╭─ RECORDS FOR THE EXERCISE

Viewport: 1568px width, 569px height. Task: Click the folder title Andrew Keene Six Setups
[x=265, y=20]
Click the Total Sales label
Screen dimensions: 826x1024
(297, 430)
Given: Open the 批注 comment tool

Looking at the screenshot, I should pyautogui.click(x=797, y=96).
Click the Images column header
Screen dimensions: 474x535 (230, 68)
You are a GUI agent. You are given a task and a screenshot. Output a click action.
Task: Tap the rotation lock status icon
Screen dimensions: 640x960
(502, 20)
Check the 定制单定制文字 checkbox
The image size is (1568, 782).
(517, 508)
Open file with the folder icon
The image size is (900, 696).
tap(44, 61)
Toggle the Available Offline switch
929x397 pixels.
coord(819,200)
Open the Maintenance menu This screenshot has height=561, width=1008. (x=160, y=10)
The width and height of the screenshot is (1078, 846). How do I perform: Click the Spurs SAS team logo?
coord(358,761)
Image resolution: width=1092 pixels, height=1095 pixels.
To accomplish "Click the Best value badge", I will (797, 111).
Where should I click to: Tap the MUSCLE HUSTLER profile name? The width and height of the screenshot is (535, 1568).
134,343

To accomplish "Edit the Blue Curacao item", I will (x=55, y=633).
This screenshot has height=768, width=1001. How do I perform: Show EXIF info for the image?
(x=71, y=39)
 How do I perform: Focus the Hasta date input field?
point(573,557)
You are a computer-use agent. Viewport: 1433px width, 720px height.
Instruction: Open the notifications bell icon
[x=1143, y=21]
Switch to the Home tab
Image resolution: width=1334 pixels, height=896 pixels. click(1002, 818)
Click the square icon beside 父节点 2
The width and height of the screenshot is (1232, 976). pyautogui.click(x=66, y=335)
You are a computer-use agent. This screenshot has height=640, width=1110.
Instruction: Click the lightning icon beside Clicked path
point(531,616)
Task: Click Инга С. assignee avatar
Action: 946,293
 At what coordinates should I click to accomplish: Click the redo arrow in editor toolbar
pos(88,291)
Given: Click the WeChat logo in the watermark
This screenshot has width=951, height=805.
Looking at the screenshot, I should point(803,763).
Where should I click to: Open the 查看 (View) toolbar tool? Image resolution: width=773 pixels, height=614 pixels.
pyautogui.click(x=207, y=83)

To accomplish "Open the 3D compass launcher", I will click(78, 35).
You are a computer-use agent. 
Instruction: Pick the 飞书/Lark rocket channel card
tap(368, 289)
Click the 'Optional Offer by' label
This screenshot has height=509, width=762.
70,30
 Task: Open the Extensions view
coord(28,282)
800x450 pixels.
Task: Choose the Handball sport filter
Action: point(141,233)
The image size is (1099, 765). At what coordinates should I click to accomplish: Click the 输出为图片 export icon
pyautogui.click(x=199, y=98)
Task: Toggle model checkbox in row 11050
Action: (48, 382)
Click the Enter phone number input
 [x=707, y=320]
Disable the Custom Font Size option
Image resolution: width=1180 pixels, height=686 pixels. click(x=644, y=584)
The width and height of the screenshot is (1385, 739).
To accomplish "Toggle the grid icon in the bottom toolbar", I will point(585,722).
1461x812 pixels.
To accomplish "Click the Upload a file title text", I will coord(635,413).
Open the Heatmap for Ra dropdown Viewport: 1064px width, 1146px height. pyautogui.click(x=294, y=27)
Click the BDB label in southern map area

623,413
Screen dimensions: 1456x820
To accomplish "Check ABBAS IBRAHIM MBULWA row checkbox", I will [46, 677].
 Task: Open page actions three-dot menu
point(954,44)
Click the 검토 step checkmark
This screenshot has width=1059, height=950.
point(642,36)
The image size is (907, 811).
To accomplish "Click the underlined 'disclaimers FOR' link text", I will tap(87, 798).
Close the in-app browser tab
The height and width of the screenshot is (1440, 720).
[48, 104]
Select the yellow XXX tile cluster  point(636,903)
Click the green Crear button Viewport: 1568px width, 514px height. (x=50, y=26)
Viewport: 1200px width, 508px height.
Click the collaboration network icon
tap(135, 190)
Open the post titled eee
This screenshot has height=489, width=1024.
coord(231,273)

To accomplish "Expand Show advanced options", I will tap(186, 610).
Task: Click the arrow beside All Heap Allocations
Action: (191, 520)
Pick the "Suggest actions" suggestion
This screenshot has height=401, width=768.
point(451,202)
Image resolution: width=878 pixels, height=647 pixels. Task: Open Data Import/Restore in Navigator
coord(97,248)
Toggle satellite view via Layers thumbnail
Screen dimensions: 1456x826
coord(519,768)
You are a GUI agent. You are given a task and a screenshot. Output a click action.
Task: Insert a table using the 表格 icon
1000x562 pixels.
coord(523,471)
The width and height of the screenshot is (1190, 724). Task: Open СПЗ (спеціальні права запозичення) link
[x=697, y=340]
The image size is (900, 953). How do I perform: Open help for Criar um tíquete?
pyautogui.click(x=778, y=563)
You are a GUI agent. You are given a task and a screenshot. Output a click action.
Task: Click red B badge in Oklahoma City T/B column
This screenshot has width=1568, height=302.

╰─

• INSTRUCTION
Rewrite the entries above, changing every "How do I perform" to "How can I perform" and leaving everything else the same.

• RESULT OF THE TASK
Viewport: 1568px width, 569px height. Task: Click the folder title Andrew Keene Six Setups
[x=265, y=20]
Click the Total Sales label
Screen dimensions: 826x1024
(297, 430)
Given: Open the 批注 comment tool

Looking at the screenshot, I should pyautogui.click(x=797, y=96).
Click the Images column header
Screen dimensions: 474x535 (230, 68)
You are a GUI agent. You are given a task and a screenshot. Output a click action.
Task: Tap the rotation lock status icon
Screen dimensions: 640x960
(502, 20)
Check the 定制单定制文字 checkbox
The image size is (1568, 782).
(517, 508)
Open file with the folder icon
The image size is (900, 696).
tap(44, 61)
Toggle the Available Offline switch
929x397 pixels.
coord(819,200)
Open the Maintenance menu This screenshot has height=561, width=1008. (x=160, y=10)
The width and height of the screenshot is (1078, 846). How can I perform: Click the Spurs SAS team logo?
coord(358,761)
Image resolution: width=1092 pixels, height=1095 pixels.
To accomplish "Click the Best value badge", I will (797, 111).
Where should I click to: Tap the MUSCLE HUSTLER profile name? The width and height of the screenshot is (535, 1568).
134,343

To accomplish "Edit the Blue Curacao item", I will (x=55, y=633).
This screenshot has height=768, width=1001. How can I perform: Show EXIF info for the image?
(x=71, y=39)
 How can I perform: Focus the Hasta date input field?
point(573,557)
You are a computer-use agent. Viewport: 1433px width, 720px height.
Instruction: Open the notifications bell icon
[x=1143, y=21]
Switch to the Home tab
Image resolution: width=1334 pixels, height=896 pixels. click(1002, 818)
Click the square icon beside 父节点 2
The width and height of the screenshot is (1232, 976). pyautogui.click(x=66, y=335)
You are a computer-use agent. This screenshot has height=640, width=1110.
Instruction: Click the lightning icon beside Clicked path
point(531,616)
Task: Click Инга С. assignee avatar
Action: 946,293
 At what coordinates should I click to accomplish: Click the redo arrow in editor toolbar
pos(88,291)
Given: Click the WeChat logo in the watermark
This screenshot has width=951, height=805.
Looking at the screenshot, I should point(803,763).
Where should I click to: Open the 查看 (View) toolbar tool? Image resolution: width=773 pixels, height=614 pixels.
pyautogui.click(x=207, y=83)

To accomplish "Open the 3D compass launcher", I will click(78, 35).
You are a computer-use agent. 
Instruction: Pick the 飞书/Lark rocket channel card
tap(368, 289)
Click the 'Optional Offer by' label
This screenshot has height=509, width=762.
70,30
 Task: Open the Extensions view
coord(28,282)
800x450 pixels.
Task: Choose the Handball sport filter
Action: point(141,233)
The image size is (1099, 765). At what coordinates should I click to accomplish: Click the 输出为图片 export icon
pyautogui.click(x=199, y=98)
Task: Toggle model checkbox in row 11050
Action: (48, 382)
Click the Enter phone number input
 [x=707, y=320]
Disable the Custom Font Size option
Image resolution: width=1180 pixels, height=686 pixels. click(x=644, y=584)
The width and height of the screenshot is (1385, 739).
To accomplish "Toggle the grid icon in the bottom toolbar", I will point(585,722).
1461x812 pixels.
To accomplish "Click the Upload a file title text", I will coord(635,413).
Open the Heatmap for Ra dropdown Viewport: 1064px width, 1146px height. pyautogui.click(x=294, y=27)
Click the BDB label in southern map area

623,413
Screen dimensions: 1456x820
To accomplish "Check ABBAS IBRAHIM MBULWA row checkbox", I will [46, 677].
 Task: Open page actions three-dot menu
point(954,44)
Click the 검토 step checkmark
This screenshot has width=1059, height=950.
point(642,36)
The image size is (907, 811).
To accomplish "Click the underlined 'disclaimers FOR' link text", I will tap(87, 798).
Close the in-app browser tab
The height and width of the screenshot is (1440, 720).
[48, 104]
Select the yellow XXX tile cluster  point(636,903)
Click the green Crear button Viewport: 1568px width, 514px height. (x=50, y=26)
Viewport: 1200px width, 508px height.
Click the collaboration network icon
tap(135, 190)
Open the post titled eee
This screenshot has height=489, width=1024.
coord(231,273)

To accomplish "Expand Show advanced options", I will tap(186, 610).
Task: Click the arrow beside All Heap Allocations
Action: (191, 520)
Pick the "Suggest actions" suggestion
This screenshot has height=401, width=768.
point(451,202)
Image resolution: width=878 pixels, height=647 pixels. Task: Open Data Import/Restore in Navigator
coord(97,248)
Toggle satellite view via Layers thumbnail
Screen dimensions: 1456x826
coord(519,768)
You are a GUI agent. You are given a task and a screenshot. Output a click action.
Task: Insert a table using the 表格 icon
1000x562 pixels.
coord(523,471)
The width and height of the screenshot is (1190, 724). Task: Open СПЗ (спеціальні права запозичення) link
[x=697, y=340]
The image size is (900, 953). How can I perform: Open help for Criar um tíquete?
pyautogui.click(x=778, y=563)
You are a GUI agent. You are given a task and a screenshot. Output a click action.
Task: Click red B badge in Oklahoma City T/B column
This screenshot has width=1568, height=302.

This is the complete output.